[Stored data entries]
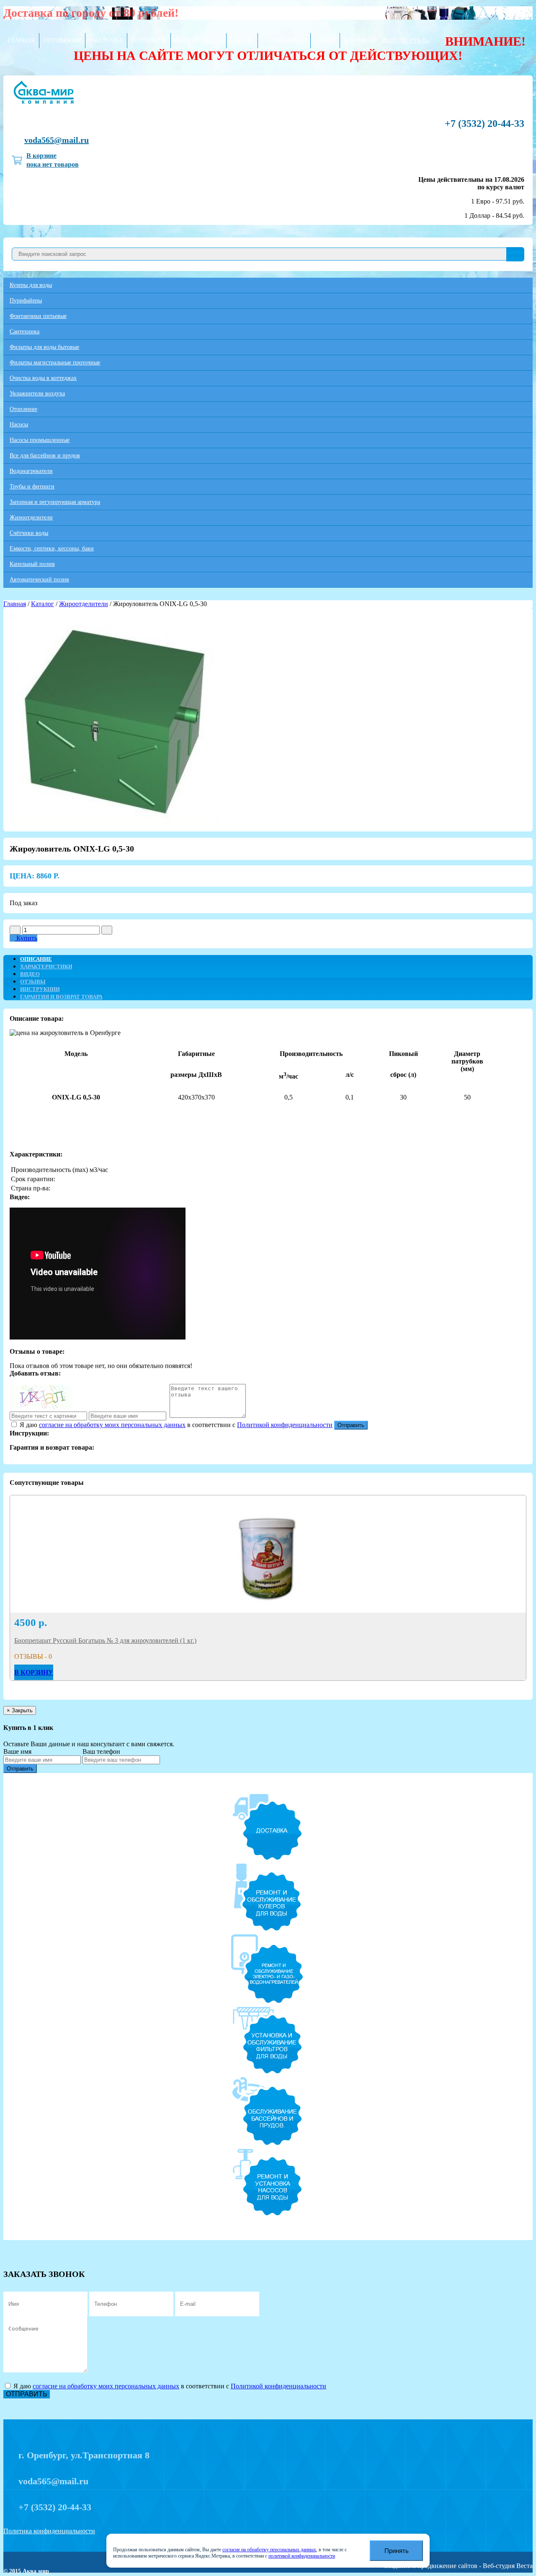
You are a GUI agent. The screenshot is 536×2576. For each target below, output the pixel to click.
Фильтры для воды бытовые (44, 347)
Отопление (23, 409)
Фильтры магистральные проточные (55, 362)
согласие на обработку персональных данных (269, 2550)
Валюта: (404, 40)
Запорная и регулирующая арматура (55, 502)
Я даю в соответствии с (175, 1424)
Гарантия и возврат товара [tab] (61, 997)
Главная (21, 40)
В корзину (33, 1672)
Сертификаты (284, 40)
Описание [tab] (36, 959)
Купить (26, 938)
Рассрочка (106, 40)
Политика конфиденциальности (49, 2531)
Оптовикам (62, 40)
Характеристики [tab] (46, 966)
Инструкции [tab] (40, 989)
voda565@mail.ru (56, 140)
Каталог (42, 603)
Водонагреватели (31, 471)
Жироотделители (31, 517)
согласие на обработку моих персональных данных (112, 1424)
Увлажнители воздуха (37, 393)
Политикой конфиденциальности (284, 1424)
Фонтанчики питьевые (38, 316)
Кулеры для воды (31, 285)
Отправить (351, 1425)
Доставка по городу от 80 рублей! (90, 12)
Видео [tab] (30, 974)
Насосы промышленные (40, 440)
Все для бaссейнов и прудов (45, 455)
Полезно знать (198, 40)
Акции (325, 40)
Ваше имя (17, 1751)
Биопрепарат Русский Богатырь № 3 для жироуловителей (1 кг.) (105, 1640)
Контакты (360, 40)
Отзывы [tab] (33, 981)
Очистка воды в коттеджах (43, 378)
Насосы (19, 424)
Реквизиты (148, 40)
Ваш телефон (101, 1751)
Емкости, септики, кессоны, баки (52, 548)
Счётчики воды (29, 533)
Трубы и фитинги (32, 486)
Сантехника (24, 331)
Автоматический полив (39, 579)
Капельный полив (32, 564)
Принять (396, 2550)
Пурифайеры (26, 300)
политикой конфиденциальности (301, 2556)
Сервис (242, 40)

* WHAT YOU NEED TO DO *
Above are the records; repeat them all exactly, without the pictures.

* WRITTEN RESPONSE *
You are a GUI agent. The screenshot is 536×2576. For each target below, output the pixel to click.
Фильтры для воды бытовые (44, 347)
Отопление (23, 409)
Фильтры магистральные проточные (55, 362)
согласие на обработку персональных данных (269, 2550)
Валюта: (404, 40)
Запорная и регулирующая арматура (55, 502)
Я даю в соответствии с (175, 1424)
Гарантия и возврат товара [tab] (61, 997)
Главная (21, 40)
В корзину (33, 1672)
Сертификаты (284, 40)
Описание [tab] (36, 959)
Купить (26, 938)
Рассрочка (106, 40)
Политика конфиденциальности (49, 2531)
Оптовикам (62, 40)
Характеристики [tab] (46, 966)
Инструкции [tab] (40, 989)
voda565@mail.ru (56, 140)
Каталог (42, 603)
Водонагреватели (31, 471)
Жироотделители (31, 517)
согласие на обработку моих персональных данных (112, 1424)
Увлажнители воздуха (37, 393)
Политикой конфиденциальности (284, 1424)
Фонтанчики питьевые (38, 316)
Кулеры для воды (31, 285)
Отправить (351, 1425)
Доставка по городу от 80 рублей! (90, 12)
Видео [tab] (30, 974)
Насосы промышленные (40, 440)
Все для бaссейнов и прудов (45, 455)
Полезно знать (198, 40)
Акции (325, 40)
Ваше имя (17, 1751)
Биопрепарат Русский Богатырь № 3 для жироуловителей (1 кг.) (105, 1640)
Контакты (360, 40)
Отзывы [tab] (33, 981)
Очистка воды в коттеджах (43, 378)
Насосы (19, 424)
Реквизиты (148, 40)
Ваш телефон (101, 1751)
Емкости, септики, кессоны, баки (52, 548)
Счётчики воды (29, 533)
Трубы и фитинги (32, 486)
Сантехника (24, 331)
Автоматический полив (39, 579)
Капельный полив (32, 564)
Принять (396, 2550)
Пурифайеры (26, 300)
политикой конфиденциальности (301, 2556)
Сервис (242, 40)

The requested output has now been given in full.